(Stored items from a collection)
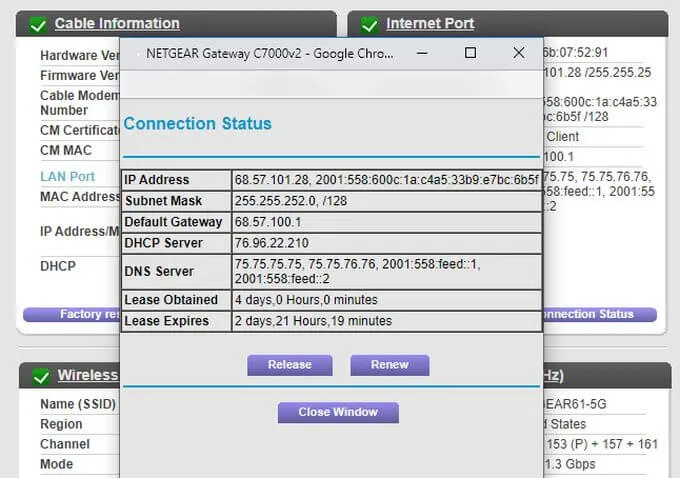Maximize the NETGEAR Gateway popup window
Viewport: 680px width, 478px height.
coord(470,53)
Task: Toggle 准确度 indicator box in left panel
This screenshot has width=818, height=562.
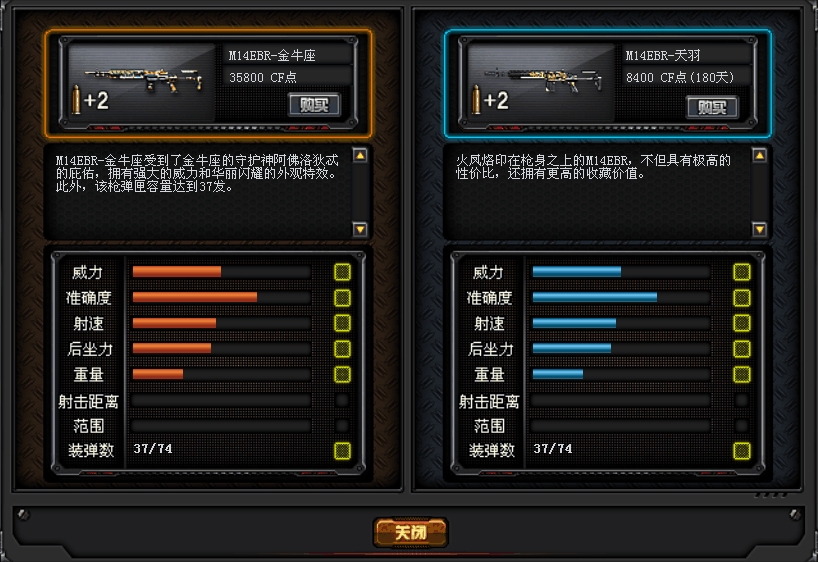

▶ **HOW TO COMPLETE THIS TASK**
What is needed is an exact repeat of the lines from the one containing "Task: Toggle 准确度 indicator box in left panel" through the last line of the records above, both included, with pictures left out.

▶ **EXERCISE RESULT**
Task: Toggle 准确度 indicator box in left panel
This screenshot has width=818, height=562.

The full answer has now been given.